Hierbei handelt es sich um einen aufschiebend betagten Erwerb (vgl. BFH-Urteil vom 27.08.2003 II R 58/01, BStBl. II 2003, 921), da die Fälligkeit des Vermächtnisses durch ein ungewisses Ereignis – nämlich die vollständige Veräußerung des Grundbesitzes – hinausgeschoben war. Insofern liegt ein Fall des § 9 Abs. 1 Nr. 1a 1. Halbsatz ErbStG vor.

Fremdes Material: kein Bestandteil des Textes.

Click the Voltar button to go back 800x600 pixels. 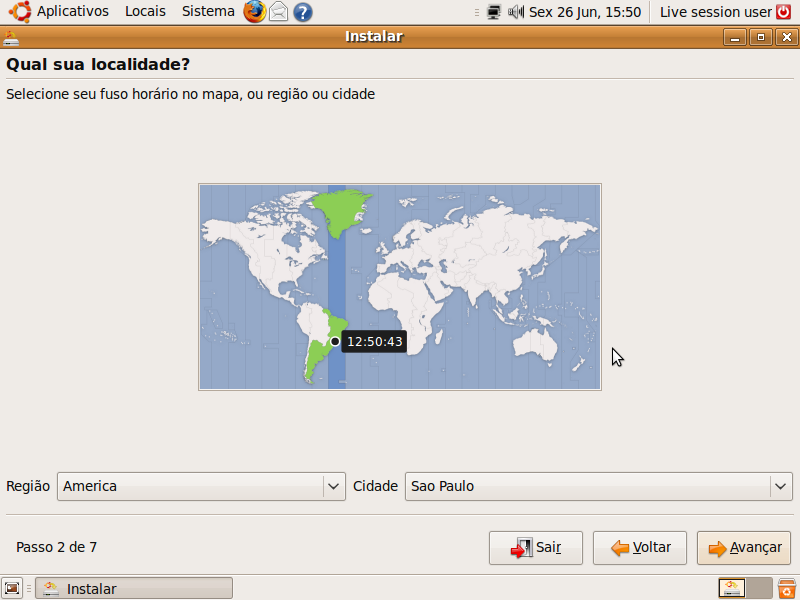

Denn der Erwerb an sich – das Vermächtnis – ist von einem ungewissen künftigen Ereignis abhängig. § 9 Abs. 1 Nr. 1a 2. Halbsatz ErbStG bezieht sich demgegenüber nur auf einzelne, zu einem Erwerb gehörige Erwerbsgegenstände. Diese Konstellation liegt hier allerdings – anders als in dem dem BFH-Urteil vom 16.01.2008 zugrunde liegenden Fall, in dem es um einen zum Nachlass und damit zum Erwerb gehörenden einzelnen Einkommensteuererstattungsanspruch ging – nicht vor.
Der Beklagte hat den zu besteuernden Erwerb des Vermächtnisses auch zutreffend zum 19.12.2012 erfasst. Zwar bezieht sich der angefochtene Bescheid vom 22.11.2013 auf den Stichtag 09.02.2012. Maßgeblich ist jedoch der Bescheid in der Gestalt, die er durch die Einspruchsentscheidung vom 26.02.2015 gefunden hat.
Dort hat der Beklagte ausgeführt, dass maßgeblicher Besteuerungszeitpunkt für den Erwerb des Vermächtnisses der 19.12.2012 ist. Dass es insoweit an weiteren bescheidtechnischen Umsetzung fehlt, berührt nicht die Rechtmäßigkeit der Steuerfestsetzung.
Die Kostenentscheidung beruht auf § 135 Abs. 1 FGO.
Die Zulassung der Revision erfolgt zur Fortbildung des Rechts, § 115 Abs. 2 Nr. 2 FGO.